Deux longues listes ont été régulièrement égrenées lors des quatre heures d’audience. D’abord, l’inventaire des suspicions de « pratiques contestables et dangereuses pour l’image de la profession » rapportées par un rapport de 87 pages suite aux contrôles, le 29 avril 2013, de la Direction Régionale de la Concurrence (Direccte) : l’absence de registre de vendanges (ainsi que des cuves sans indication de leur identification), la mise en place vigne éponge (des excédents de vins d’appellation étant revendiqués en vin sans indication géographique au lieu d’être détruits), dépassements d’autorisations de Volume Complémentaire Individuel (VCI), utilisation illicite de mentions traditionnelles (clos et château), assemblages irréguliers (une cuve de vin rouge donnant des lots de Bordeaux rouge 2010, Bordeaux rouge 2011, Bordeaux Supérieur 2011 et du vin de table), utilisation de charbon œnologique sur une cuvée de Bordeaux clairet (précédemment un Bordeaux rosé).

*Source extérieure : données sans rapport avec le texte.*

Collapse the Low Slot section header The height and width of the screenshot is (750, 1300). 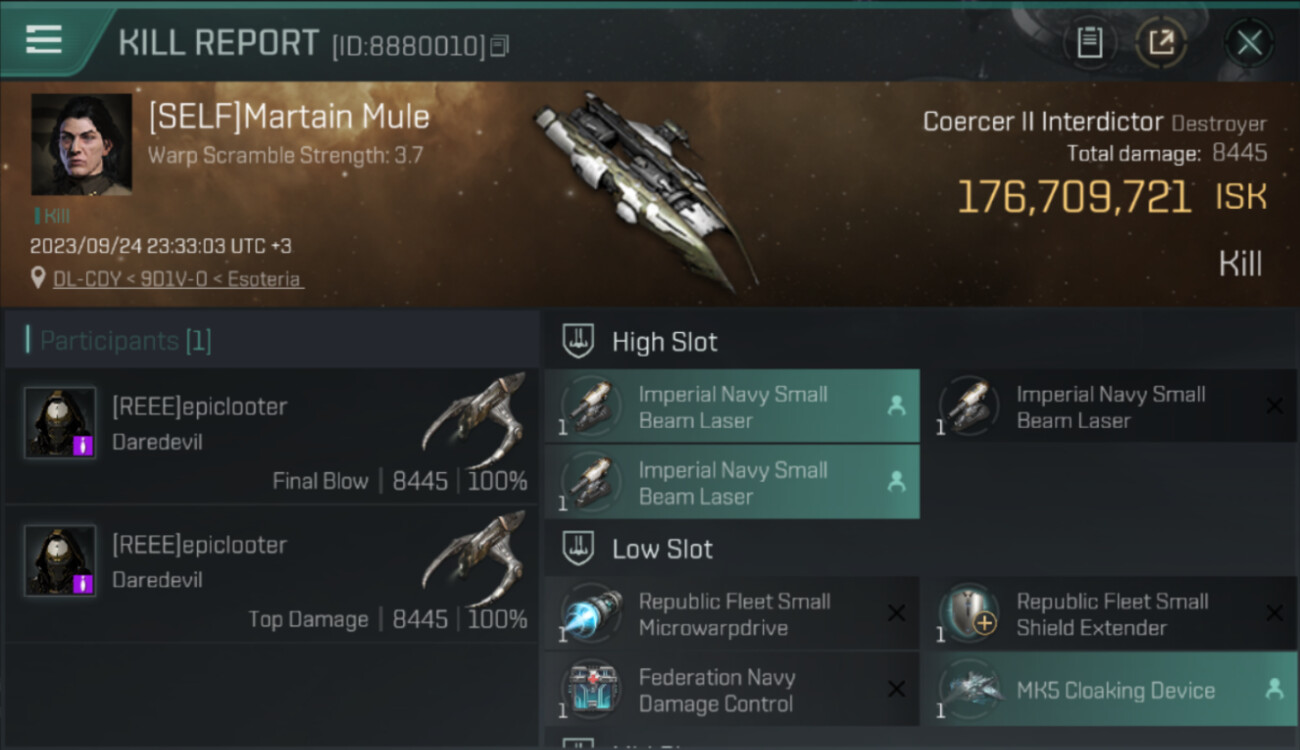662,549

Vient en parallèle la liste des nombreux mandats occupées par Hervé Grandeau. Que ce soit à l’époque des faits reprochés : président du syndicat viticole des Bordeaux et Bordeaux supérieur, président de l’organisme de contrôle Qualibordeaux et membre du bureau du Conseil Interprofessionnel du Vin de Bordeaux (CIVB). Ou actuellement : président de la FGVB, président de la commission de promotion du CIVB et membre du conseil régional de l’Institut National de l’Origine et de la Qualité (INAO).

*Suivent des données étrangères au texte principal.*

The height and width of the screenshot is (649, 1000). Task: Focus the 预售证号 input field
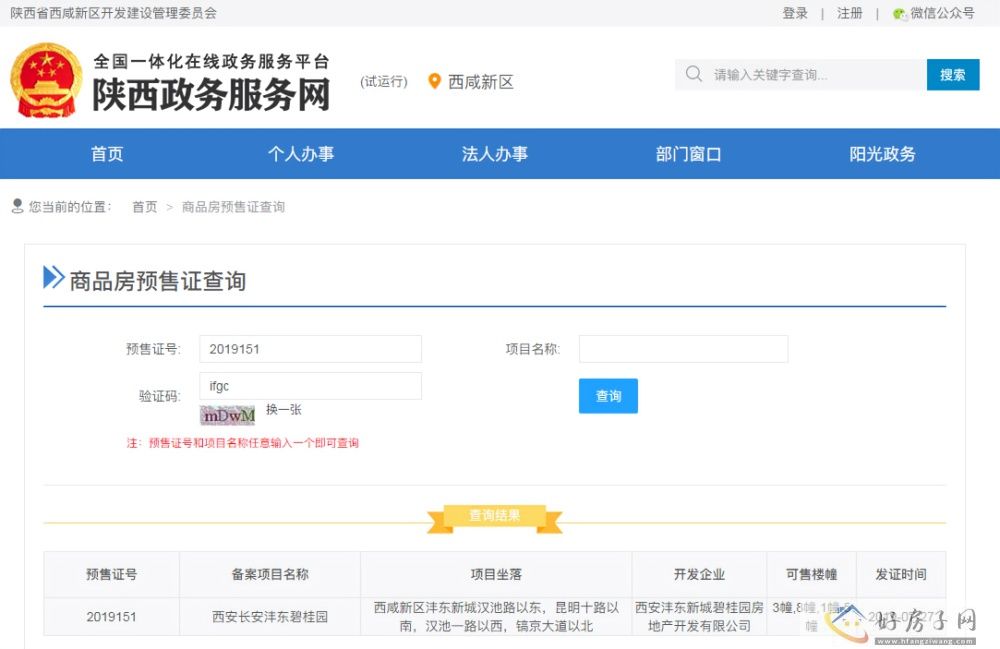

« Au titre de président de la FGVB, j’entends que j’ai des devoirs [d’exemplarité]. J’avoue que nous avons eu des difficultés à rentrer dans certaines procédures récentes, comme la tenue de registres que nous avions depuis 2009. Ce qui était, je le pense, le cas de la majorité du vignoble » s’est défendu Hervé Grandeau à la barre. Réfutant toute intention de fraudes et rejettant la majorité des accusations, les prévenus font tout au plus état de manquements purement administratifs, dus à un retard d’application d’une nouvelle réglementation européenne. Leur défense dénonce ainsi le zèle des services de la Direccte, ayant calculé des irrélugarités à partir de manques de formalisation et d’exactitude dans la traçabilité du domaine viticole.

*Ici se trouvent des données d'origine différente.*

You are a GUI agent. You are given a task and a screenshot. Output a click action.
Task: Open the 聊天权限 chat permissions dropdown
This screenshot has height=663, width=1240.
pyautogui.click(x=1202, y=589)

A l’époque, « je ne suis pas sûr que 10 % des vignerons aient eu un registre. Ça ne m’excuse pas, mais il y a une réglementation que nous devons tous suivre et il y a des professions où les choses mettent plus de temps à se mettre en place » explique Hervé Grandeau, qui s’appuie notamment sur la publication en 2014 du premier guide de tenue d’un registre d’entrée et de sortie par la FGVB. « Aujourd’hui, ces outils sont beaucoup plus utilisés qu’ils ne l’ont été par le passé » renchérit, en tant que témoin spontané*, le viticulteur Bernard Farges, le vice-président du CIVB et président du syndicat de l’appellation Bordeaux (ainsi que des confédérations françaises et européennes des vins d’appellation d’origine, CNAOC et EFOW). « Aujourd’hui, tout est tracé et enregistré » veut conclure Régis Grandeau, ajoutant que les VSIG ont peu rapporté et qu’il n’y avait pas de logique à mettre en place des vignes éponges quand les rendements AOC n’étaient pas atteints.
Ces arguments n’ont pas convaincu sur les bancs des parties civiles. « On a affaire à une obligation élémentaire, vis-à-vis du public et de soi-même aussi, d’affecter précisément à un vin une parcelle donnée, soumise à des exigences. […] Vous prenez pêle-mêle vos fruits, puis vous les avez indifféremment vinifiés en fonction de vos besoins commerciaux, au mépris total de la provenance et de la nature exacte des pratiques » estime maître Frédéric Georges, au nom de la Confédération Paysanne, qui s’est portée partie civile aux côtés de l’INAO.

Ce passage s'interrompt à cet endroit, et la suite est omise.